Der Aufhänger meines Besuchs in Wollishofen bei Shining ist eigentlich der Erfolg in Cannes, zusammen mit Team Farner. Schnell wird klar, dass alle sehr stolz sind, auch auf die gute Zusammenarbeit mit Farner, trotzdem ist ihnen wichtig, Erfolge nicht zu sehr breitzutreten, sondern auf die Bereiche hinter den Erfolgen zu schauen. Und das sind? «Unsere Mitarbeitenden», sagt Stefan Bircher mit Nachdruck. Das Team Shining ist 20 Personen stark. Viele von ihnen haben sie selber ausgebildet, gefördert und ihre Stärken herausgeschält. Leonardo Sanfilippo ist sehr wichtig zu betonen: «Der negative Effekt von Fluktuation trifft Unternehmen im Dienstleistungsbereich besonders stark. Wir wollen auf dem Gebiet der Nachwuchsförderung führend sein, weil wir glauben, dass, wer Mitarbeitern spannende Perspektiven gibt und sie dadurch länger begleiten darf, nachhaltiger und effizienter am Markt teilnimmt.» Caroline Braun ergänzt: «Wir hatten letztes Jahr eine kleine, feine Produktion mit einer Minicrew von sechs Personen. Auf dem Dreh wurde mir plötzlich bewusst, dass von den sechs Crewmitgliedern vier ihre Karrieren ursprünglich als Praktikant:innen bei Shining starteten. Jede:r ist seinen individuellen Weg gegangen, als Regisseur:in, Produktionsleiter:in, Kameraassi und DIT. Sie waren voller Enthusiasmus, professionell und engagiert. Das hat mich sehr stolz gemacht.»
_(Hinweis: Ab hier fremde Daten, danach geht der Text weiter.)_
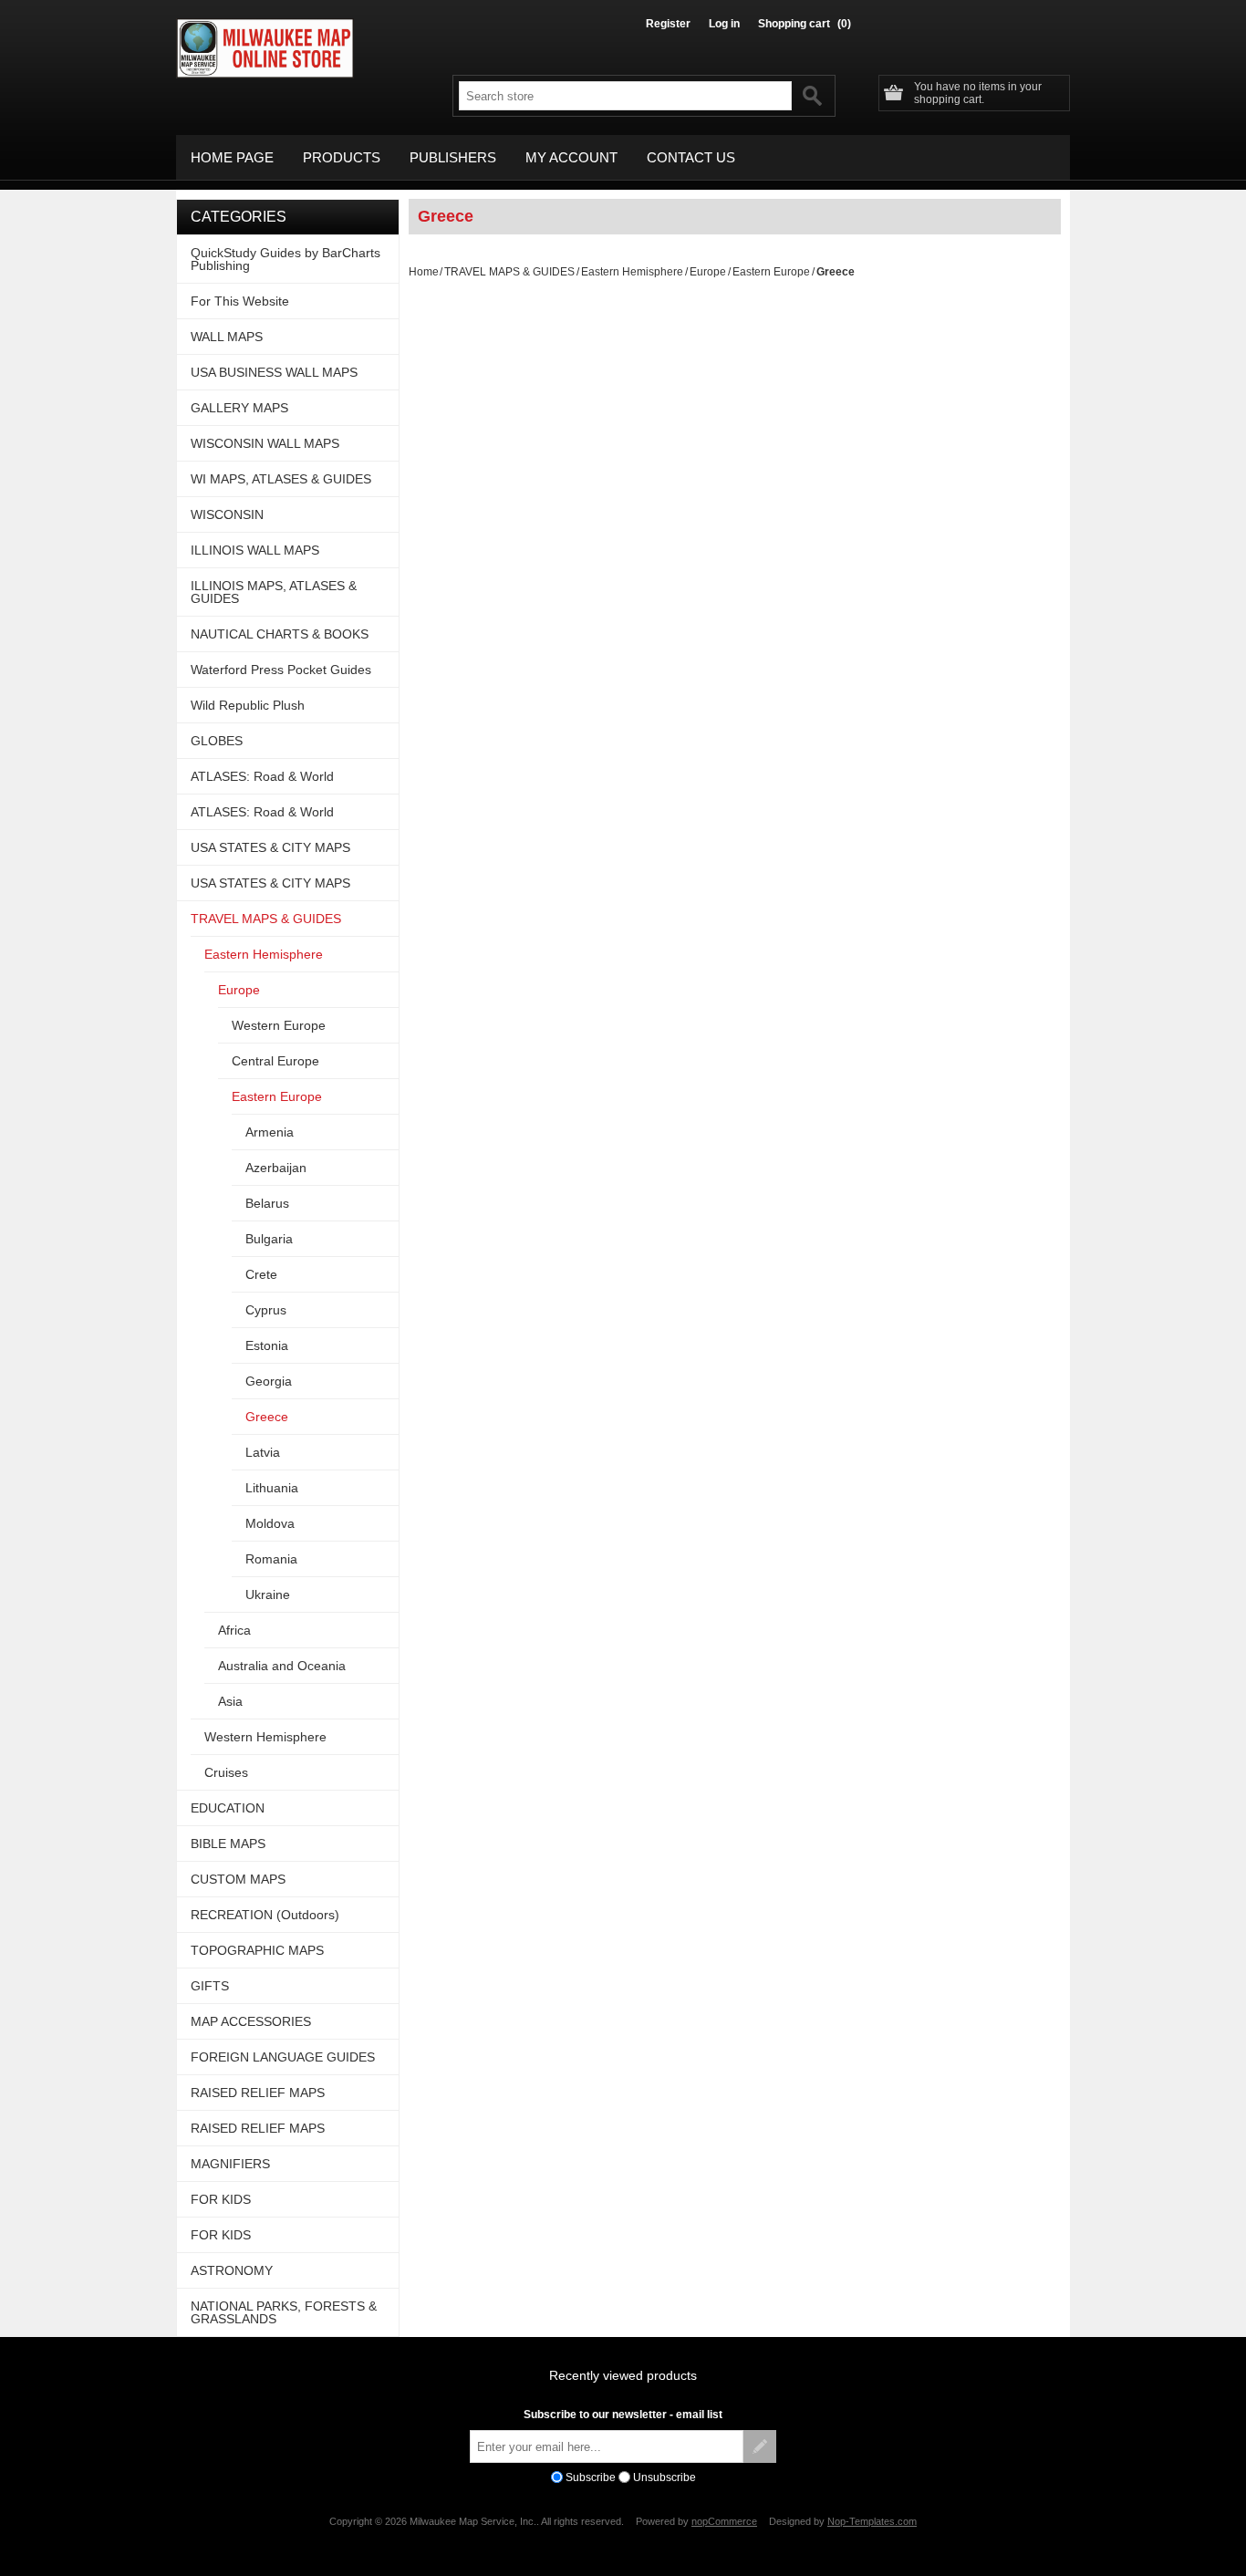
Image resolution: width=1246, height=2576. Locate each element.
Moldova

«Nur wenn sich alle gesehen fühlen, können alle ihr Bestes geben, wie in einer guten Familie.»
Stefan Girtanner betont ausserdem, welch hohen Stellenwert Praktikannt:innen bei Shining geniessen. Sie könnten sehr viel mitnehmen, wenn sie engagiert seien und wüssten, was sie lernen wollten. «Wir haben im Verlauf der Jahre unsere Praktika-Dauer verlängert, damit beide Seiten mehr von dem Engagement haben», sagt er. Praktika könnten sowohl auf Produktionsebene wie auch in der Postproduktion angeboten werden, da Shining relativ breit aufgestellt sei und eine interne Postproduktion führe, ergänzt er noch. «Viele wechseln nach dem Praktikum in eine unbefristete Festanstellung bei uns.»
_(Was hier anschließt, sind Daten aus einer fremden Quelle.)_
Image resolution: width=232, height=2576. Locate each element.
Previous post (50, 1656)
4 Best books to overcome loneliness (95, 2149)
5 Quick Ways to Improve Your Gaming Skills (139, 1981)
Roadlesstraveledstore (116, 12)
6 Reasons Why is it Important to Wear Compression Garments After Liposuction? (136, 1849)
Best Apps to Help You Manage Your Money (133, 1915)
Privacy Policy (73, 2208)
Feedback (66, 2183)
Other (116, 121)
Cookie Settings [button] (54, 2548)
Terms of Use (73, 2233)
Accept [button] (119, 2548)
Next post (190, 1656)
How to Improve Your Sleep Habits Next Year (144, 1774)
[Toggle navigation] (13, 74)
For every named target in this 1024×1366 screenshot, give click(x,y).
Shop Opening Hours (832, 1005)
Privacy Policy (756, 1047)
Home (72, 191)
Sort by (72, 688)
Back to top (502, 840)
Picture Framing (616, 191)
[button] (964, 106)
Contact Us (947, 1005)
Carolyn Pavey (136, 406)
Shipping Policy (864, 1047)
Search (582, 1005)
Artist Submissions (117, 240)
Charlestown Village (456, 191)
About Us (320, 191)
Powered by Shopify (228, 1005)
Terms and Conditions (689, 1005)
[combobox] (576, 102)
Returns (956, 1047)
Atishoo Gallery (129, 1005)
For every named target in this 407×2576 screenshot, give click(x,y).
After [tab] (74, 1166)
Stefan Bircher räuspert sich leicht gerührt, ob all der positiven Resonanz und hebt sein (Wasser-)Glas: «Auf die Festen und Freien, ihr seid Shining, ihr habt Shining zu dem gemacht, was wir heute sein dürfen. Tausend Dank und: SHINE ON, YOU CRAZY DIAMONDS!»
Die Anfänge
Stefan Bircher und Caroline Braun gründen Shining Pictures 2007. Sie wollen sich auf Werbeauftragsfilme spezialisieren. Die Branche verjüngen. Erst auf dem Weg zur Handelskammer machten sie sich Gedanken über den Namen der Firma. «Ich weiss nicht mehr, wer auf die Idee Shining Pictures kam …», beginnt Stefan zu erzählen, Caroline unterbricht ihn lachend: «Giants stand auch zur Debatte, weil wir beide gross gewachsen sind, heute bin ich froh, haben wir den nicht gewählt.» Die Firma wächst langsam und organisch. Sophie Toth kommt 2013 mit Shining in Kontakt, erst arbeitet sie als Freie, dann mit Festanstellung und wird bald Teil der Geschäftsführung. «Ich bin eine Macherin, Caroline ist die Überlegte, Leo der emotionale Diplomat und Stefan Bircher der Zusammenhalter, wir ergänzen uns gut», so Sophies Fazit.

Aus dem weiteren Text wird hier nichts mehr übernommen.